My view is that all of this may lead to a varus or bow-legged position that slightly stretches the vastus lateralis to emphasize it.

How to Target the Vastus Medialis vs. Vastus Lateralis

Taking into account these factors, here are my recommendations to emphasize each muscle:

  1. Remain stable by using a bilateral exercise, to best express strength.
  2. Include both lower and higher reps in your program, with sets both below and above 10 reps. This is not just for each possible muscle emphasis but also to maximize all the potential muscle-building stimuli, including mechanical tension and metabolic stress.
  3. The best exercise for these single-joint muscles, regardless of muscle emphasis, allows the deepest possible range of motion. This includes maximum passive tension due to the stretch, in addition to active tension from contracting. This is not just for the vastus medialis but for the vastus lateralis too.
  4. The leg extension could work in theory, but most machines fail to allow enough range of motion at the knee. The rectus femoris also stretches to prevent knee extension as the hip extends.
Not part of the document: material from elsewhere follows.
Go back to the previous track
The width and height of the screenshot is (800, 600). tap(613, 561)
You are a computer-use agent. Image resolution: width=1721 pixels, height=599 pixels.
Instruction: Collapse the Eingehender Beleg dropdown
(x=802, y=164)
Therefore, some sort of deep squat or leg press is best to maximize knee flexion.
  5. A hack squat or a leg press with feet low on the platform will remove most hip extension from the exercise. More importantly, it allows for enough range of motion at the knee. This is worth it even though it works the quads slightly less optimally by overloading a longer muscle length.
  6. Experiment with the toes pointed out for the vastus medialis, with the stance slightly wider, and the toes pointed in or forward, with the stance slightly closer, for the vastus lateralis. Realize that this will not allow for isolation, and both muscles will still develop. It may slightly emphasize each muscle. Be careful not to irritate the knee though with too extreme of a position either way.
  7. A good program for the quads as a whole would involve leg extensions or sissy squats targeting the rectus femoris, with a few sets at 6-8 reps and a couple sets at 10-12 reps, once per week. You would also perform a knee-dominant squat or leg press, for the same set and rep scheme, once weekly but during a separate session. This targets both the vastus medialis and vastus lateralis, modifying position as described to suit your goals.